A huge number of German companies finance their pension liabilities via book reserves. This method accounts for around 60% of the €342bn in total pensions assets. In most of these cases, liabilities remain on the balance sheet.
But international accounting standards have put companies using this system under pressure to create an external fund to finance their pension liabilities.
So creating a CTA has become attractive for them. Universal’s product, due to be launched in the second half of 2005, creates a CTA for a cluster of companies.
Thomas Keil, director of Universal’s pensions department, noted that unlike the CTAs offered by other asset managers in Germany, his firm would limit itself to back-office administration of the product.
Asset management and clearing services for the CTA would be handled by others, Keil said, adding that these would be chosen not by Universal but, for example, by a consultant.
“In this way, we demonstrate our complete neutrality, which we believe will resonate well with corporate clients,” Keil told IPE at a pensions conference in Berlin sponsored by Handelsblatt.
Asset managers in Germany currently offering CTAs include Metzler, Julius Baer and Crédit Suisse. These players handle part or all of the asset management for the product.
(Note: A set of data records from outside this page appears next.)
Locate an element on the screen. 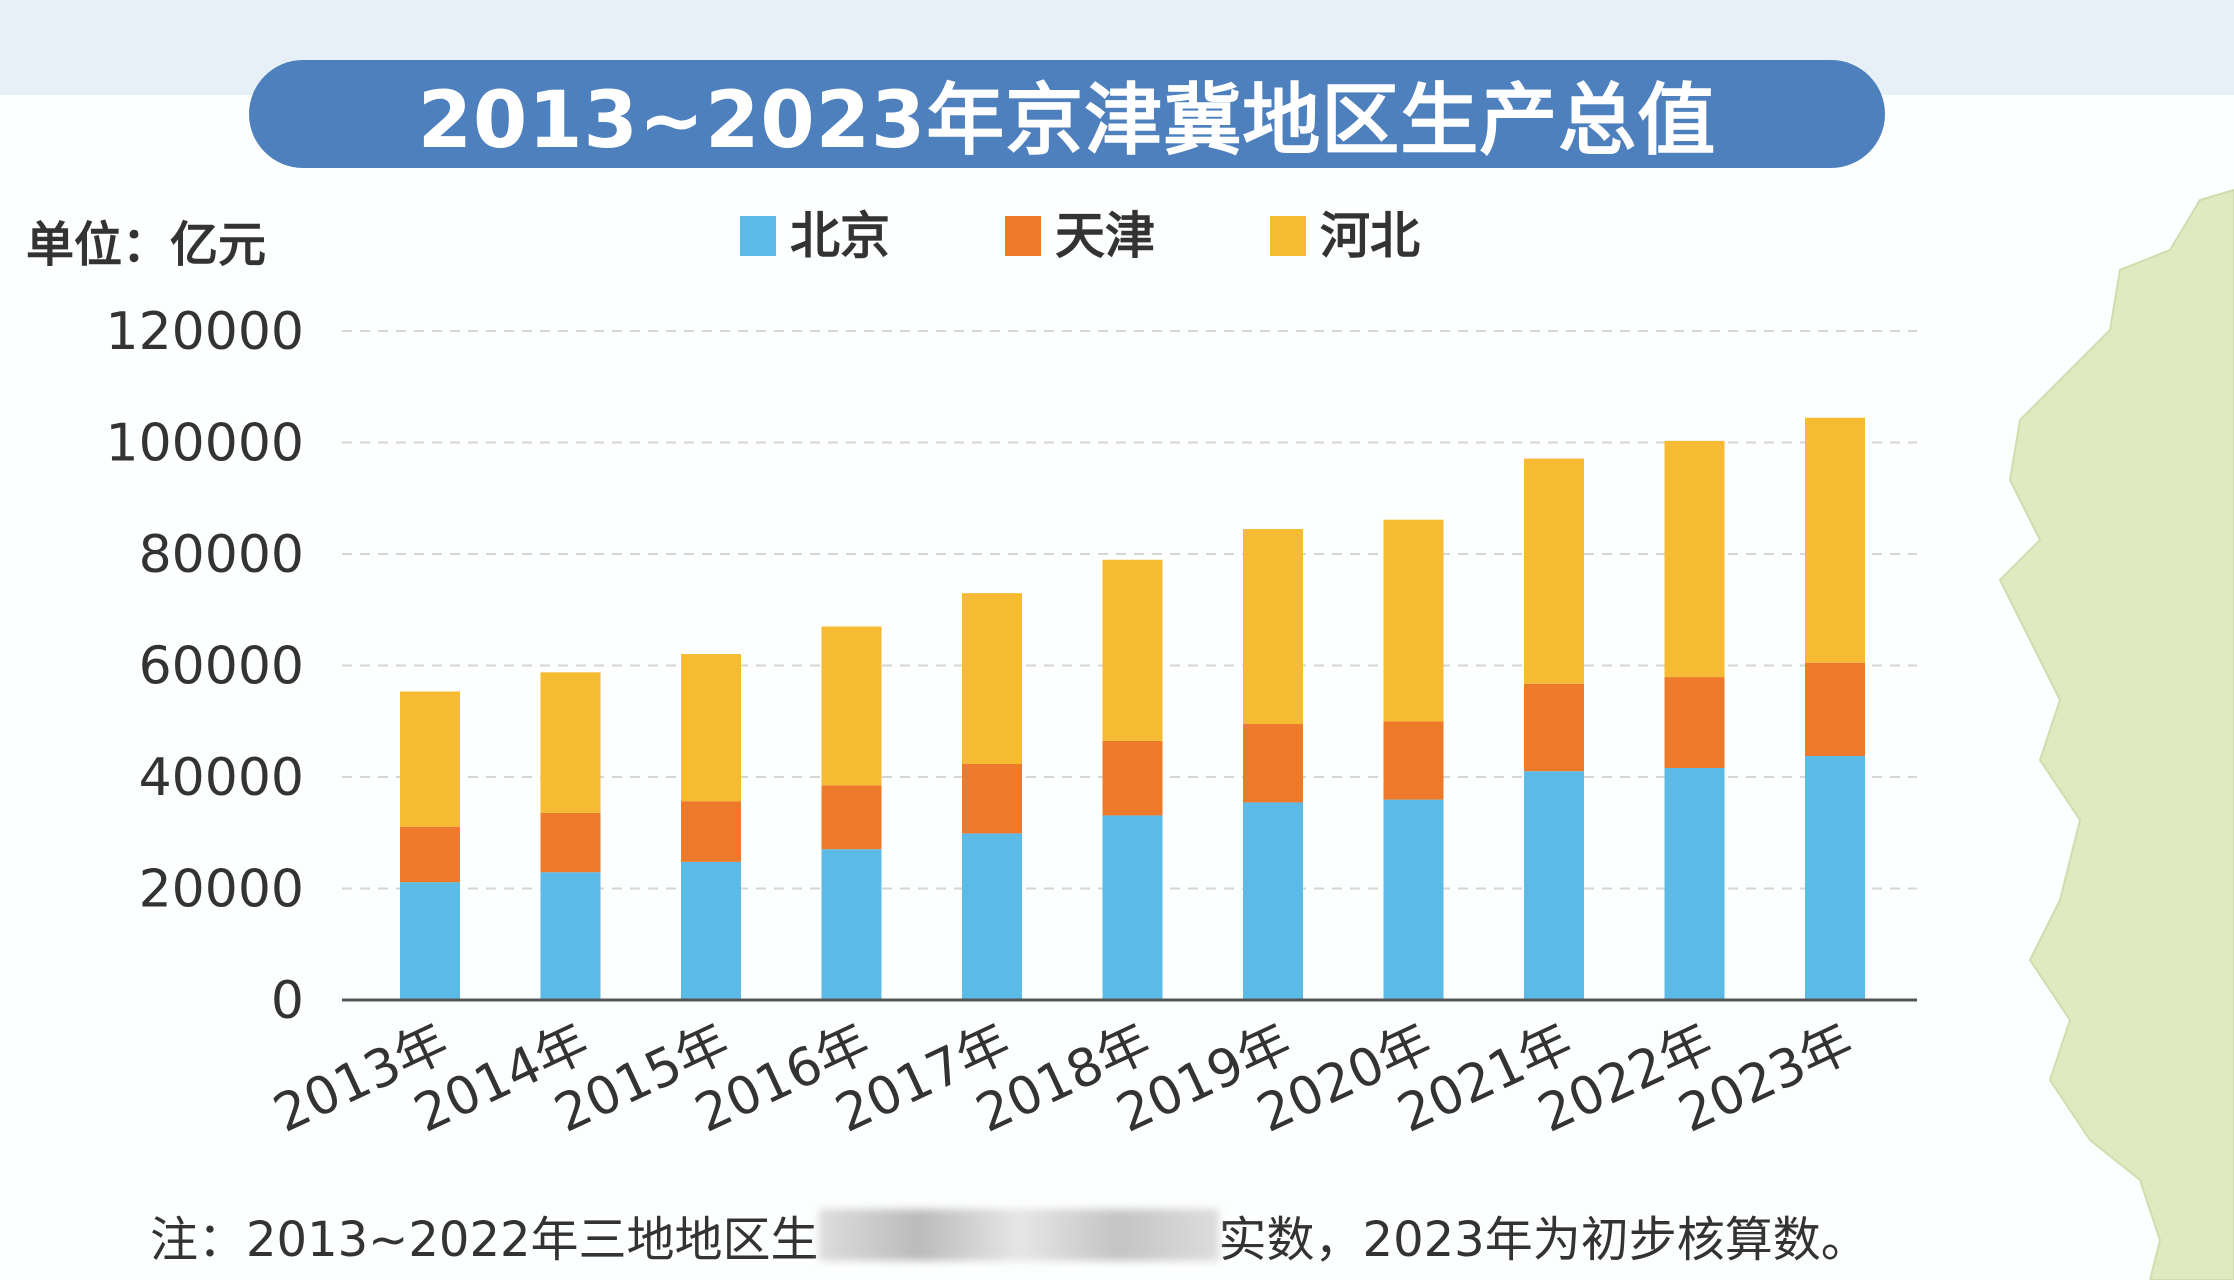  bar-河北-2016年 is located at coordinates (852, 706).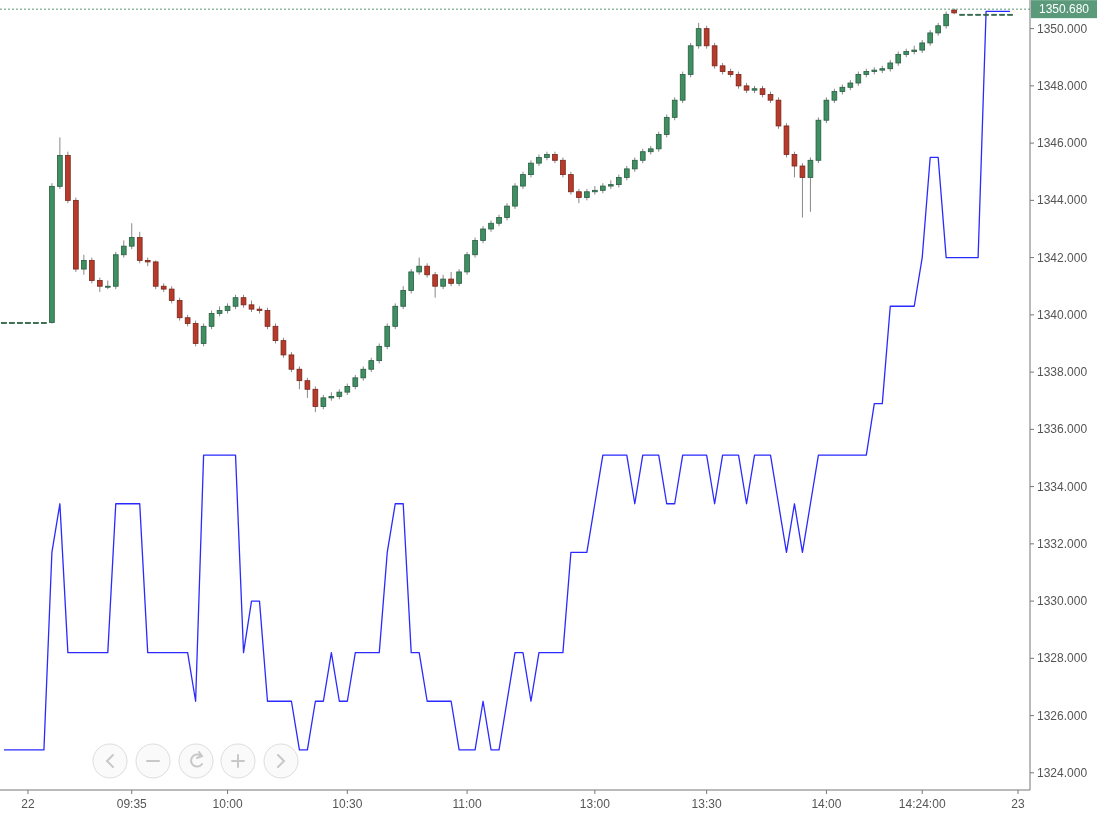 The width and height of the screenshot is (1098, 817). I want to click on x-tick-label: 13:30, so click(706, 804).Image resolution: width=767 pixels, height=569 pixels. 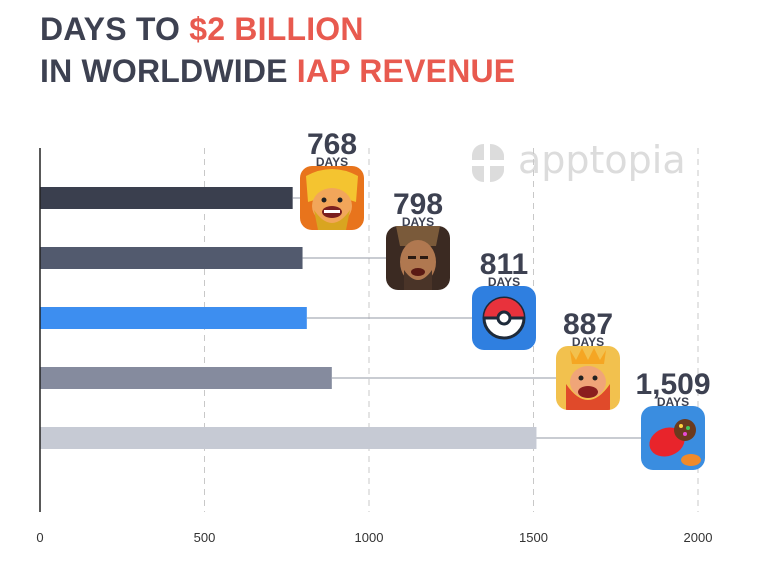 I want to click on x-tick-label: 0, so click(x=40, y=538).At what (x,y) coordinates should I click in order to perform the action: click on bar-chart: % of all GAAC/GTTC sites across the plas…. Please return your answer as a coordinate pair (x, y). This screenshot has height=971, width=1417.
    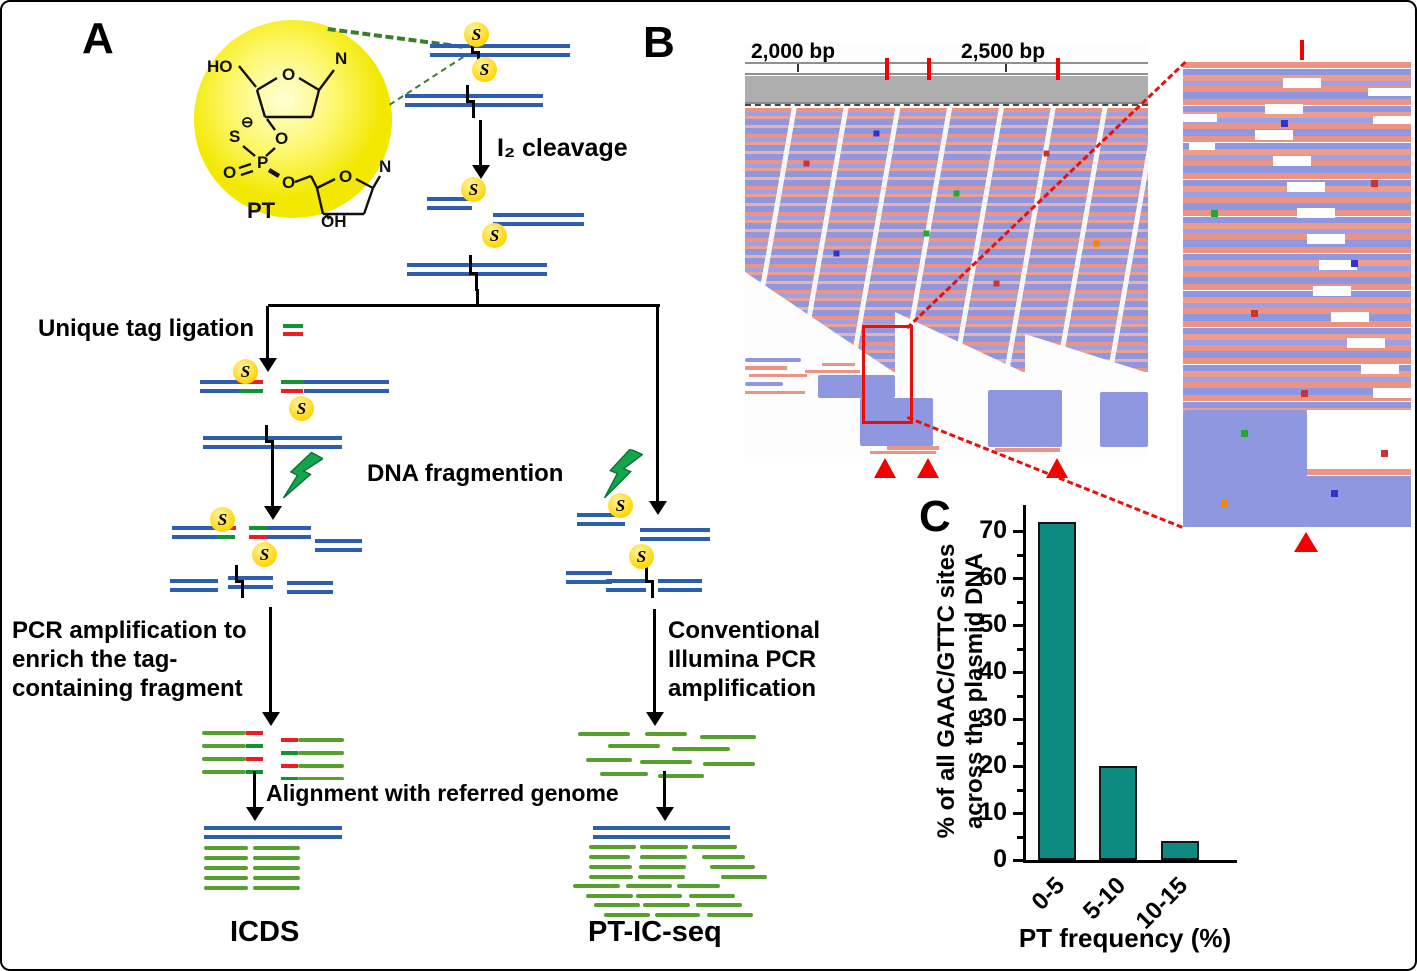
    Looking at the image, I should click on (1082, 730).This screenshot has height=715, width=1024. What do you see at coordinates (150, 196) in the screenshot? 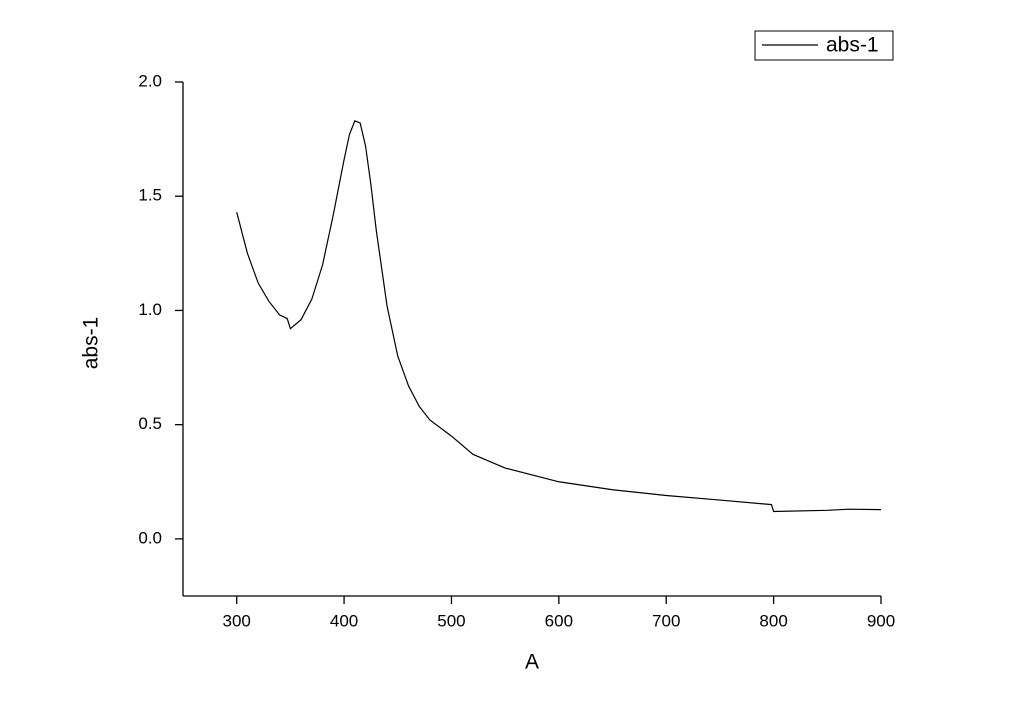
I see `y-tick-label: 1.5` at bounding box center [150, 196].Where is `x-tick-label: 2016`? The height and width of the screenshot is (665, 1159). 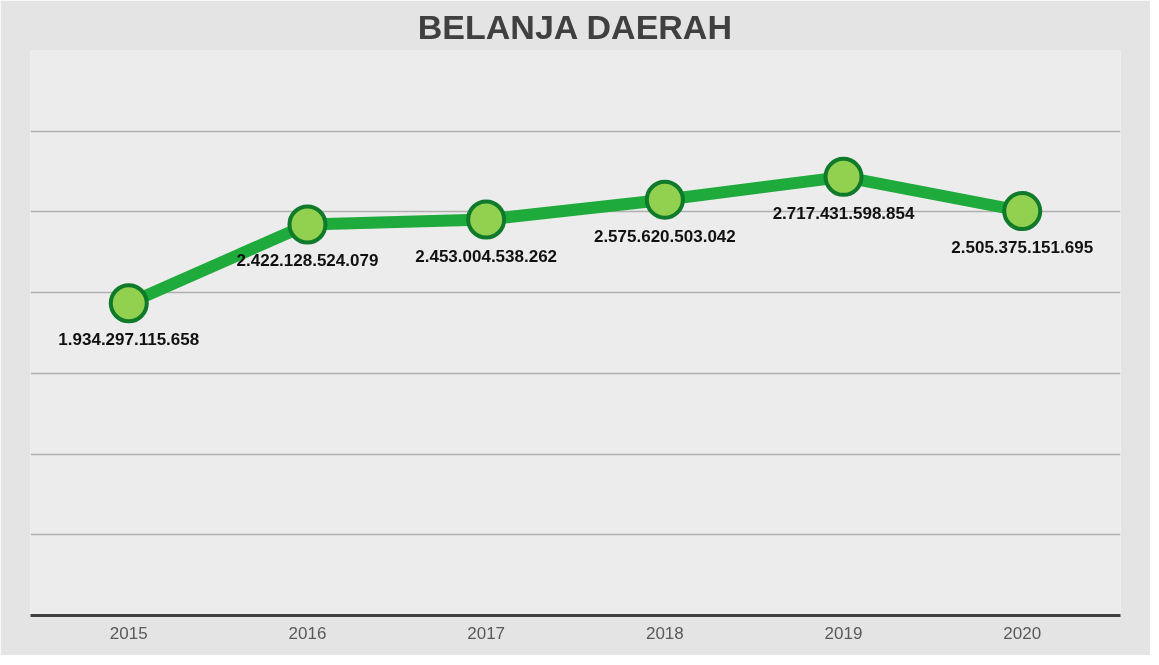 x-tick-label: 2016 is located at coordinates (308, 633).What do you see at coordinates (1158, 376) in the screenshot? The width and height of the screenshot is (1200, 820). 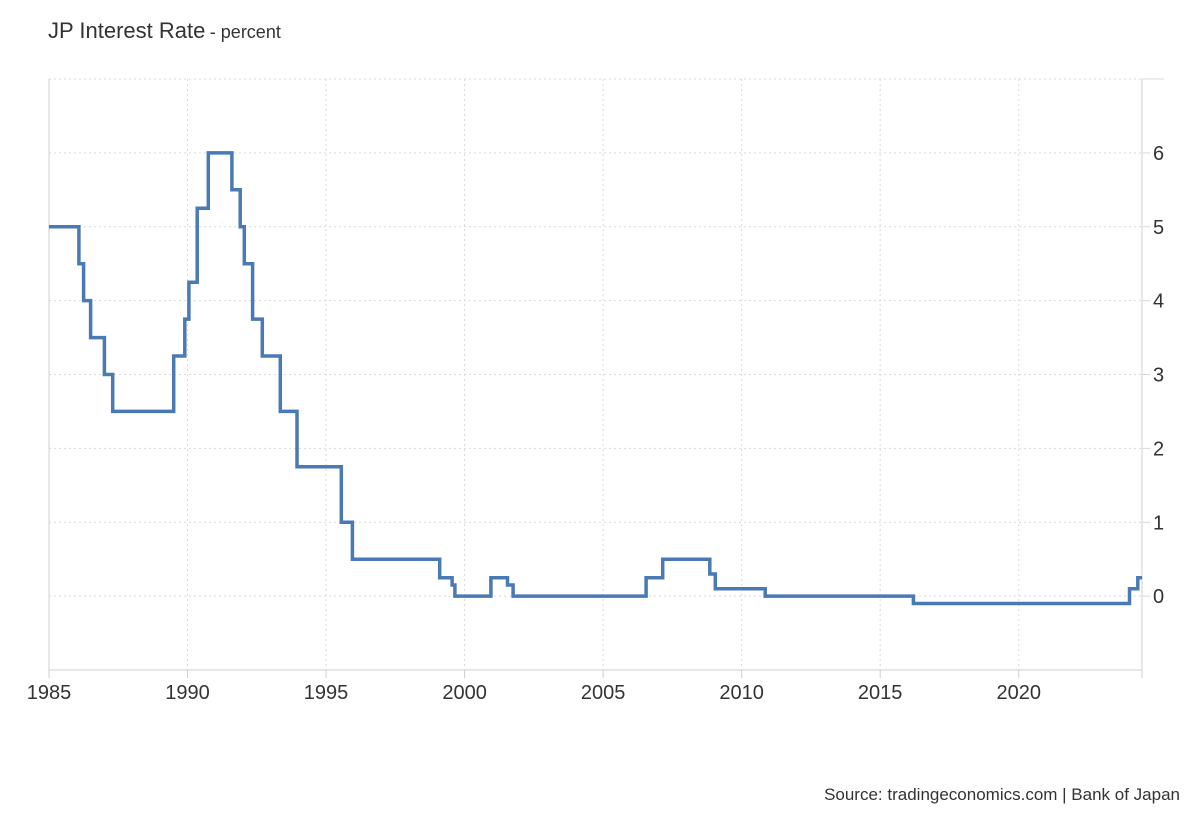 I see `y-tick-label: 3` at bounding box center [1158, 376].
Keil gave no predictions about demand for the new CTA, but said it would be targeted mainly to small and midsize outfits. He acknowledged that as Universal would restrict itself to administration of its CTA – a low margin business – the success of the product depended on generating a significant amount of pensions assets.
Keil also said that while CTAs were a promising business currently, it could come under threat if the government removes a major burden preventing Pensionsfonds, Germany’s newest pension fund vehicle, from luring assets away from the book reserves system.
Companies using it have so far shied away from transferring their assets to Pensionsfonds, as this would require the building of huge capital reserves. The government is considering remedying this when it transposes the EU pensions directive in September.
Universal is Germany’s leading administrator of institutional funds. It provides the service for 70% of the €46.7bn in assets entrusted to it.